Rachel Kroll

SSD death, tricky read-only filesystems, and systemd magic?

Oh, yesterday was a barrel of laughs. I've said a lot that I hate hardware, and it's pretty clear that hardware hates me right back.

I have this old 2012-ish Mac Mini which has long since stopped getting OS updates from Apple. It's been through a lot. I upgraded the memory on it at some point, and maybe four years ago I bought one of those "HDD to SSD" kits from one of the usual Mac rejuvenation places. Both of those moves gave it a lot of life, but it's nothing compared to the flexibility I got by moving to Debian.

Then a couple of weeks ago, the SSD decided to start going stupid on me. This manifested as smartd logging some complaint and then also barking about not having any way to send mail. What can I say - it's 2024 and I don't run SMTP stuff any more.

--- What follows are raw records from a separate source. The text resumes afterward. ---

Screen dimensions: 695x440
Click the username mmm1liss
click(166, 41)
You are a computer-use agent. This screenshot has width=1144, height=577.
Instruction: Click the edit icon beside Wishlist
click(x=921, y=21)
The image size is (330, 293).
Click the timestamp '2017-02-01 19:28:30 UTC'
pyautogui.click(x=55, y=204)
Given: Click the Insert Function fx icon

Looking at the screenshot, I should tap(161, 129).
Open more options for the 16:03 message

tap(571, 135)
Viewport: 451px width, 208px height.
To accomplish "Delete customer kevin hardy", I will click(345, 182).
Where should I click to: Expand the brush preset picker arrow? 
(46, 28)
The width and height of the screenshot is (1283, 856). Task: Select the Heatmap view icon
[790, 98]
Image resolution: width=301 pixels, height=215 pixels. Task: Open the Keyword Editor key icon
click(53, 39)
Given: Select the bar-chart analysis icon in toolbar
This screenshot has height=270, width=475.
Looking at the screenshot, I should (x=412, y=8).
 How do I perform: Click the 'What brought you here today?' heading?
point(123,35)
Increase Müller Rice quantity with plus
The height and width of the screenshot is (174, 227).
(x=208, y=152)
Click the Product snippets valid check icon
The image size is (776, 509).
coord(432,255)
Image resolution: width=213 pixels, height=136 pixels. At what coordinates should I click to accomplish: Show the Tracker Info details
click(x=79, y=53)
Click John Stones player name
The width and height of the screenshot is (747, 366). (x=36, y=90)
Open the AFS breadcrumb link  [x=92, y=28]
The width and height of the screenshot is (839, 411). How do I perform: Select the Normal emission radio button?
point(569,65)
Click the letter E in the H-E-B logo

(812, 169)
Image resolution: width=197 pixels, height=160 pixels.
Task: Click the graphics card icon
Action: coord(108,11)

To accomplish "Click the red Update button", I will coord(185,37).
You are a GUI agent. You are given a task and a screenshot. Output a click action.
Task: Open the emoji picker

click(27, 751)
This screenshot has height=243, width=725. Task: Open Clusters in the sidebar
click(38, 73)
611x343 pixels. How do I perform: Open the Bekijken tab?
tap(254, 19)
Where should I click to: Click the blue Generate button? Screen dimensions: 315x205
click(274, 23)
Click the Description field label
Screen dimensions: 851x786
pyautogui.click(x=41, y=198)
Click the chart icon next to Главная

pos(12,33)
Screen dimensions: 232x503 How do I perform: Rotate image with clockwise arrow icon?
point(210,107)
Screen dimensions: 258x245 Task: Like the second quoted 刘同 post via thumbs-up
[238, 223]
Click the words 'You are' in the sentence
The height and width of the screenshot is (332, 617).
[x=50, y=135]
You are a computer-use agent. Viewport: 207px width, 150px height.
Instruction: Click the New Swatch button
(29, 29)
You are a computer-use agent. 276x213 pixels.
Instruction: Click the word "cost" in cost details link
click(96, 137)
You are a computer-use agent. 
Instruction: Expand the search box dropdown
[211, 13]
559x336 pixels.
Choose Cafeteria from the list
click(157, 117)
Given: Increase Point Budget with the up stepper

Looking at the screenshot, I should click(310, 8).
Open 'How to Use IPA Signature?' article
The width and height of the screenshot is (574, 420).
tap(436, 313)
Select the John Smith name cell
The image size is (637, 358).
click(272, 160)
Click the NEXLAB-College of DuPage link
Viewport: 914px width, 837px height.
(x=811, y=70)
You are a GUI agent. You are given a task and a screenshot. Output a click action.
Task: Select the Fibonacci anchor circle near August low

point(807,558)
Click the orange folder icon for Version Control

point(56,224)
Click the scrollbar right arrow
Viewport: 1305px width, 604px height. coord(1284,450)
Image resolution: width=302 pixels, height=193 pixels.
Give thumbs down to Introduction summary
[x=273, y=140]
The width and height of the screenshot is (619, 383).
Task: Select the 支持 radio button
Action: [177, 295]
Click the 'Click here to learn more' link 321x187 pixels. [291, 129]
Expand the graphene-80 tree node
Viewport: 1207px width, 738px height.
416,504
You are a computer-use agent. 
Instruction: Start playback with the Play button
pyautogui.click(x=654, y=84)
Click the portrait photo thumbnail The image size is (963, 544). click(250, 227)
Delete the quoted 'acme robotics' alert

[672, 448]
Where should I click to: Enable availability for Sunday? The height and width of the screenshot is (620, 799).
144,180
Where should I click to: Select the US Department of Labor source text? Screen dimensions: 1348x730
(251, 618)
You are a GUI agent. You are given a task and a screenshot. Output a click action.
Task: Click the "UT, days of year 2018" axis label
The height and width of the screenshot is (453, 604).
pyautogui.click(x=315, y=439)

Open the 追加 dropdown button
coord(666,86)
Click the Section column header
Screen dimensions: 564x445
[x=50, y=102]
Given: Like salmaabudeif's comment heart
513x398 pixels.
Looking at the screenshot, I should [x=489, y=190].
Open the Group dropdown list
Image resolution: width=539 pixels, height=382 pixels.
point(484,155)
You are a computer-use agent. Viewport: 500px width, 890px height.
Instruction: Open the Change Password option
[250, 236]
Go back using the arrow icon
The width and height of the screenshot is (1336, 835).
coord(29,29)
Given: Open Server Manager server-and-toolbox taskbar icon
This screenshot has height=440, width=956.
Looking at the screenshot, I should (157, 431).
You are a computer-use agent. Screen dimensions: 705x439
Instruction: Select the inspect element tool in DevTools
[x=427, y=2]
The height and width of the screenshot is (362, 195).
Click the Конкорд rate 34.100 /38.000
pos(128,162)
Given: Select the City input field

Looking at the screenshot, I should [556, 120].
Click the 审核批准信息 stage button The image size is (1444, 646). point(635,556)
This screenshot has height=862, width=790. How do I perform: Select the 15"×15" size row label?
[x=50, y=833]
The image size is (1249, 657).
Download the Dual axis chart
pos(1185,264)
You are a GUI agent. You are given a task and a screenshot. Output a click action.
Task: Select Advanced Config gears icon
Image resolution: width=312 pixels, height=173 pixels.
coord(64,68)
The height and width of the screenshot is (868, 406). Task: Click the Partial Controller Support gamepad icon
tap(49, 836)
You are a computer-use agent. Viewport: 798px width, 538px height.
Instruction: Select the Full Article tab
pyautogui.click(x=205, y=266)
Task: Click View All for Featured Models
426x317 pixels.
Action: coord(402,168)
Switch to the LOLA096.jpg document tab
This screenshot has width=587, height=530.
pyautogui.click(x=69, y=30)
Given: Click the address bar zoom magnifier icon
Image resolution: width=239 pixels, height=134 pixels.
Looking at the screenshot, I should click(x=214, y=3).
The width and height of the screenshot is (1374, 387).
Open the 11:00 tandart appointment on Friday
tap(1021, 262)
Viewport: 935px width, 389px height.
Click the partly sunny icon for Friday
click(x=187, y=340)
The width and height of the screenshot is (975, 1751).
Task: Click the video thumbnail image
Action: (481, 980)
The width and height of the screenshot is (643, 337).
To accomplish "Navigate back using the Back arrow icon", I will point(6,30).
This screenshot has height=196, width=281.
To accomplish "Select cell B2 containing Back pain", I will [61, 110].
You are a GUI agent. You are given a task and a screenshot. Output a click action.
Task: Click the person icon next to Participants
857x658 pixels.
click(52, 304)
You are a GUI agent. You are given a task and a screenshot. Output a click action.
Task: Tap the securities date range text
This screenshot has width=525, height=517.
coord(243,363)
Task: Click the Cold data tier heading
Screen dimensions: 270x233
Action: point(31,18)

It looked like this:

Apr 29 07:52:23 mini smartd[1140]: Device: /dev/sda [SAT], 1 Currently unreadable (pending) sectors
Apr 29 07:52:23 mini smartd[1140]: Sending warning via /usr/share/smartmontools/smartd-runner to root ...
Apr 29 07:52:23 mini smartd[1140]: Warning via /usr/share/smartmontools/smartd-runner to root produced unexpected output (183 bytes) to STDOUT/STDERR:
Apr 29 07:52:23 mini smartd[1140]: /etc/smartmontools/run.d/10mail:
Apr 29 07:52:23 mini smartd[1140]: Your system does not have /usr/bin/mail.  Install the mailx or mailutils package

Based on the "(pending)" thing, I figured maybe it would eventually reallocate itself and go back to a normal and quiet happy place. I ran some backups and then took a few days to visit family. When I got back, it was still happening, so I went to the store and picked up a new SSD, knowing full well that replacing it was going to suck.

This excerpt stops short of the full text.